Les Amants passagers réunit un panel d’Espagnols plus fous les uns que les autres (dont une voyante vierge) dans un avion à destination du Mexique, dont on va très vite apprendre qu’il est en péril puisqu’un problème technique l’empêcherait de se poser dans des conditions normales de sécurité (une histoire de train d’atterrissage). Pendant une heure et demie, dans l’attente qu’une piste de secours se libère quelque part sur le territoire espagnol, l’avion va tourner en rond au-dessus de la belle ville de Tolède.
L’occasion pour les passagers de la classe affaires (ceux de la seconde classe ont été volontairement plongés dans le sommeil grâce à l’usage d’un somnifère) de nous faire partager leurs problèmes, qu’ils soient sentimentaux ou financiers, d’exposer en somme les raisons pour lesquelles ils tenaient tant à aller au Mexique (l’Amérique, l’Eldorado, l’ultime recours pour certains).
Pour corser le tout, l’équipage, et notamment l’équipe de cabine
(les stewards), est constitué, selon les clichés qui courent, d’une bande de joyeux gays dépravés qui ne cesseront de picoler de la tequila ou de sniffer tout ce qui se présente à leurs narines.
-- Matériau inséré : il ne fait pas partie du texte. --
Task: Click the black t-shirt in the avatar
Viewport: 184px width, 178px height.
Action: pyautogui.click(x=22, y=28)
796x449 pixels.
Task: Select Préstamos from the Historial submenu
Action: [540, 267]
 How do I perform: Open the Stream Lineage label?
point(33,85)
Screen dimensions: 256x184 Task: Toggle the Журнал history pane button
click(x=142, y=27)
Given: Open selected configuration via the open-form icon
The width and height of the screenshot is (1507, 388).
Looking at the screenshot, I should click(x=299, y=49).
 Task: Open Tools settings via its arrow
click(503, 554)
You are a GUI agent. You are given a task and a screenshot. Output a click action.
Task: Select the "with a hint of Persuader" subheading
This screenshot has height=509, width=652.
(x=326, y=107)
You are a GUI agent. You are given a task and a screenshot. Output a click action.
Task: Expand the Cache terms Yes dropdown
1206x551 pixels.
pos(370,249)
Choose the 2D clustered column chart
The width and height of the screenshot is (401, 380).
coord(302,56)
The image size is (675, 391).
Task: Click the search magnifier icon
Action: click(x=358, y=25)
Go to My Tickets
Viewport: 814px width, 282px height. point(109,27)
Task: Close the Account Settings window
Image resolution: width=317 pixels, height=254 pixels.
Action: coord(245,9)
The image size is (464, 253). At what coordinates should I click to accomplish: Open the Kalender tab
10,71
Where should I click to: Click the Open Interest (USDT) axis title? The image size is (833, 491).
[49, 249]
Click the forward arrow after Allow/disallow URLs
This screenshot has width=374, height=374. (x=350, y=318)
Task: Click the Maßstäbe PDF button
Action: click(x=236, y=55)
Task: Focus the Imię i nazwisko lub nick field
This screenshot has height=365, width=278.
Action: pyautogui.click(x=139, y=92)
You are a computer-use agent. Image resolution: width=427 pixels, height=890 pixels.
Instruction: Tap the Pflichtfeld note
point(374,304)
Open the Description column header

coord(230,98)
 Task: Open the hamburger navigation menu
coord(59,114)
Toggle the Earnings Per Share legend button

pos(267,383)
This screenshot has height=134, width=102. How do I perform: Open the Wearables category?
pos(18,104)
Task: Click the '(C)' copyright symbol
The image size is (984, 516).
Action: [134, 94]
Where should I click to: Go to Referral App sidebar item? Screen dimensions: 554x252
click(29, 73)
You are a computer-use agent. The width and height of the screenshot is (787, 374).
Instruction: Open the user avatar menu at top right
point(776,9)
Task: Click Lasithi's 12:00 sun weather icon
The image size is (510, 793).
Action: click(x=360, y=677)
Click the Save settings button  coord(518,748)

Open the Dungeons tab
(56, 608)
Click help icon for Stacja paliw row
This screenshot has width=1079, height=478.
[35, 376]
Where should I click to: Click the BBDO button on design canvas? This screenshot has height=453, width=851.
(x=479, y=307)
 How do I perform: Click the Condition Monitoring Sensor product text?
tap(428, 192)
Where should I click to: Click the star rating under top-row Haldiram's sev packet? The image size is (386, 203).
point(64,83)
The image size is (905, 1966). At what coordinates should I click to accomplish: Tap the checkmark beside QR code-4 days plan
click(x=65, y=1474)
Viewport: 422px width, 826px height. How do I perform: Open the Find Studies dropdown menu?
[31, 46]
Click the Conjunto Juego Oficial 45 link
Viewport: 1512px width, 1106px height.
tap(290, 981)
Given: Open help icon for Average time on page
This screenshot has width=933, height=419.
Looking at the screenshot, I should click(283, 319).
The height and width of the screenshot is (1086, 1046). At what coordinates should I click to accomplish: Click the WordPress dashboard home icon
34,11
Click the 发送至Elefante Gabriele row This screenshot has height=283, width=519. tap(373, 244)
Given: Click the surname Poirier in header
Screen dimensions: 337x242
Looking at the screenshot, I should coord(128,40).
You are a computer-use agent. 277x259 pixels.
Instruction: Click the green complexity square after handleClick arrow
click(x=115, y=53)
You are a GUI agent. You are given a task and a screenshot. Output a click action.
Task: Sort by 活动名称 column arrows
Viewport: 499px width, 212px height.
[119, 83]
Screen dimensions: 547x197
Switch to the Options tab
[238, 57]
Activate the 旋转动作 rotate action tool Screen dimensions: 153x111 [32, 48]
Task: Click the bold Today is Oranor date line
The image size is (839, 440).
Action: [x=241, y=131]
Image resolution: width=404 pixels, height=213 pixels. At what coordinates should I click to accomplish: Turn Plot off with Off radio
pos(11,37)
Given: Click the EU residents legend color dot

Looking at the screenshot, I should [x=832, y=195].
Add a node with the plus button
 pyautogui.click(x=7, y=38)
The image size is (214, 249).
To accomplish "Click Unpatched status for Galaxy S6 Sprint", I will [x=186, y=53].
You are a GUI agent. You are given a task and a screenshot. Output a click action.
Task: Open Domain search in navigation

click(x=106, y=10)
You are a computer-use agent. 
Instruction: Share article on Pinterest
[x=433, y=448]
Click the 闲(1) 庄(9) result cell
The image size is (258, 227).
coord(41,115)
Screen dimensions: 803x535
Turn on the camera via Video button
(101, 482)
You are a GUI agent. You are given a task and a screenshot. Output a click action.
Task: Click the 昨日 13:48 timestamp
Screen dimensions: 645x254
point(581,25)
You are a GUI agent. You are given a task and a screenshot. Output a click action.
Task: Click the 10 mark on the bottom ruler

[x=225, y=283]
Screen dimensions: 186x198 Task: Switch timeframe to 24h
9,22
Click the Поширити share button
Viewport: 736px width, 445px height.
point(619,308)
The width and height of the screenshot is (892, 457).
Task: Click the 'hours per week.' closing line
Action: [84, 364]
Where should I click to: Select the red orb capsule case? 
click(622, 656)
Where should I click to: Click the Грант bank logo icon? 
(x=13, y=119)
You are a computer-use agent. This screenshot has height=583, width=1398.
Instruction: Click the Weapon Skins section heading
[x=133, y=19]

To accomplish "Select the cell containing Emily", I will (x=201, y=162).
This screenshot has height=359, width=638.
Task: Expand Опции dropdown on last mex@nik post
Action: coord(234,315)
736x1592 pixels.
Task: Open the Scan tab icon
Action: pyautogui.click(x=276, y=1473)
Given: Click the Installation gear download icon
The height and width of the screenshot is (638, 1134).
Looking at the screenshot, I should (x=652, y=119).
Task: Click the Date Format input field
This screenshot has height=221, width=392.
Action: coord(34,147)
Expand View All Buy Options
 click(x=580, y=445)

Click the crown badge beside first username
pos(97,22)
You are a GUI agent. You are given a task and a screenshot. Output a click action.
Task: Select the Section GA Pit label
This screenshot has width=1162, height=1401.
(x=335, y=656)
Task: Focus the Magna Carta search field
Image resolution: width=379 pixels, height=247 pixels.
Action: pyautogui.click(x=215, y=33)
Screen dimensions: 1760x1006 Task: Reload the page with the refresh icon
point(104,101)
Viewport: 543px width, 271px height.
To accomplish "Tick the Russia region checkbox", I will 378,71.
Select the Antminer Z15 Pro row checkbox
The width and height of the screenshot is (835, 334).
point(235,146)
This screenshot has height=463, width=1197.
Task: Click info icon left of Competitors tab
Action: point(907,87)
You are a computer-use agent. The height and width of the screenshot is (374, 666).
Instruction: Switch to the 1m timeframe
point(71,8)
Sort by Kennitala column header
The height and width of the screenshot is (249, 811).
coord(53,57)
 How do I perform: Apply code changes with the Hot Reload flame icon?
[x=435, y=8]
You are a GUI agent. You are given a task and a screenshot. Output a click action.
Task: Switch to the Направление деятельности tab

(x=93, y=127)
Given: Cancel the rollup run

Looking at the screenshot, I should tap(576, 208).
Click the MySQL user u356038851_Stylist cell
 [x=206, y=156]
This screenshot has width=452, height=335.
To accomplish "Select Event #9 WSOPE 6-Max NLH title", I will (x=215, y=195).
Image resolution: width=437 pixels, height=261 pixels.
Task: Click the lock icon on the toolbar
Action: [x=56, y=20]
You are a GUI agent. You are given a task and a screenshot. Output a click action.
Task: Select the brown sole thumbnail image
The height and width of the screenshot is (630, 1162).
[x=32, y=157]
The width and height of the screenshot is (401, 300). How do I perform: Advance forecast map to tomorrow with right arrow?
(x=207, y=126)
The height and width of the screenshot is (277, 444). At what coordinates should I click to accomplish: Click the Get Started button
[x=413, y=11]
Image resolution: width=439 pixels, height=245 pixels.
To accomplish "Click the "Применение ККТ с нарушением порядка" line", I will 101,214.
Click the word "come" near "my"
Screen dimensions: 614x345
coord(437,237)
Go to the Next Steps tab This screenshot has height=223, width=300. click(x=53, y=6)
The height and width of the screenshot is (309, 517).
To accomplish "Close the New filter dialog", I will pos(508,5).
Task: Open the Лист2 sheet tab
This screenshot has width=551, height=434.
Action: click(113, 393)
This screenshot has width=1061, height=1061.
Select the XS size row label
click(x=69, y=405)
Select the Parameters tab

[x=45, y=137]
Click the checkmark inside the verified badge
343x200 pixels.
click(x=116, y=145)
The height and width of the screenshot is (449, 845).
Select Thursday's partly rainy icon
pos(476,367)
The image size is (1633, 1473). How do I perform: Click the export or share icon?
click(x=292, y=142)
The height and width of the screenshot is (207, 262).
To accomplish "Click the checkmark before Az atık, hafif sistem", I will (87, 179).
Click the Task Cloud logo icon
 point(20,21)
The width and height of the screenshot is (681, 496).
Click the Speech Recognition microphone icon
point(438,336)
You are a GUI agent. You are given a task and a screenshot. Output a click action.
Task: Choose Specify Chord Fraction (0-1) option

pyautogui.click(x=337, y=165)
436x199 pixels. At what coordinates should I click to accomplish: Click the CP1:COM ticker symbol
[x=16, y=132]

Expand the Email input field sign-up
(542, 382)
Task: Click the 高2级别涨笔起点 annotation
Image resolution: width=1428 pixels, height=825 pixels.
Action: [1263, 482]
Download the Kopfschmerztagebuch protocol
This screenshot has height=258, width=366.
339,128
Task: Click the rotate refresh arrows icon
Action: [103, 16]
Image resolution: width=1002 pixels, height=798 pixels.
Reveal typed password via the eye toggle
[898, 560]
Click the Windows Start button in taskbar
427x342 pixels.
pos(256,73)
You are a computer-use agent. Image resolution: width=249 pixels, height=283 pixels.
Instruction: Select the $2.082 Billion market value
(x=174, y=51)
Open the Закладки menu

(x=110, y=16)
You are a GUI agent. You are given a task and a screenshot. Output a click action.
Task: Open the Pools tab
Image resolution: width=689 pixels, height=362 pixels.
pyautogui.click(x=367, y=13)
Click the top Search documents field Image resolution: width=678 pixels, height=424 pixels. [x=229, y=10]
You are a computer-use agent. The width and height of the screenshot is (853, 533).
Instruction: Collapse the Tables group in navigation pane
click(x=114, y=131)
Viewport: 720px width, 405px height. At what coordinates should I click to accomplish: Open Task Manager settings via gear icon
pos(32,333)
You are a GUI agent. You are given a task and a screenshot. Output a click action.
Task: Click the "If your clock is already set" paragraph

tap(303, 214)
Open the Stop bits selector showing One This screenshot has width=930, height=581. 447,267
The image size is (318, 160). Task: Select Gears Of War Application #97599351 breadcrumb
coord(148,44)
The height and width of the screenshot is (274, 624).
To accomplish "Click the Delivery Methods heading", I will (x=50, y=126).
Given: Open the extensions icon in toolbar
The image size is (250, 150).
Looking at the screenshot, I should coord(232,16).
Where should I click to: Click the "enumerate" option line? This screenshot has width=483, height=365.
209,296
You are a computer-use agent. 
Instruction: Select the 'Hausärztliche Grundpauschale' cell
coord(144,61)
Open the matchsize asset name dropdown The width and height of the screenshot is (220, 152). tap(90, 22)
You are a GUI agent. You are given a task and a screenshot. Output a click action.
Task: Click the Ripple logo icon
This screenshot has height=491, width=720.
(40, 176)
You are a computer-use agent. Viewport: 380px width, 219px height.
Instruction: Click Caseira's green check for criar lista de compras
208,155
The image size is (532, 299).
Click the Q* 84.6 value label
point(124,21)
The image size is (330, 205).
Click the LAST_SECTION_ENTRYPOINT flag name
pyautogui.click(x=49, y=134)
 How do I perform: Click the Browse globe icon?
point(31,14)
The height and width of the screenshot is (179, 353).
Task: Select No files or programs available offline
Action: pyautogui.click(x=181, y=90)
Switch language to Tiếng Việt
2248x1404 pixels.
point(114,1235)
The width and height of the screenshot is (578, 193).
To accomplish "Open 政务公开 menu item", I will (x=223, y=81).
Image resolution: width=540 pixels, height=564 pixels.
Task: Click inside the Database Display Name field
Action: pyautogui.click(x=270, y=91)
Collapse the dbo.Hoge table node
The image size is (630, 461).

Voilà bien longtemps qu’Almodóvar n’avait réalisé une pure comédie. L’ensemble est assez joyeux, très farfelu, frais mais aussi élégant.
Almodóvar renoue avec le comique trash et kitsch de ses tout premiers films mais les moyens financiers dont il dispose aujourd’hui n’ont plus rien à voir avec le charme bricolé qui marquait ses productions Movida des années 80.
Alors on rit, certes, dans cette métaphore évidente et donc désespérée de l’Espagne actuelle, société gangrenée par la crise économique, pays qui tourne en rond autour de lui-même sans jamais trouver l’issue de secours.
Mais, avouons le, le récit tourne également un peu en rond, malgré des moments de grâce époustouflants (une scène de comédie musicale désopilante) ou des idées de cinéma complètement dingues (un téléphone qui tombe d’un avion et atterrit dans le panier du vélo de l’ex-maîtresse du propriétaire du téléphone…). Comme si Almodóvar lui-même, après s’être bien amusé (et il a bien raison), pensait déjà à son prochain film, un grand film. Qu’on attend avec impatience.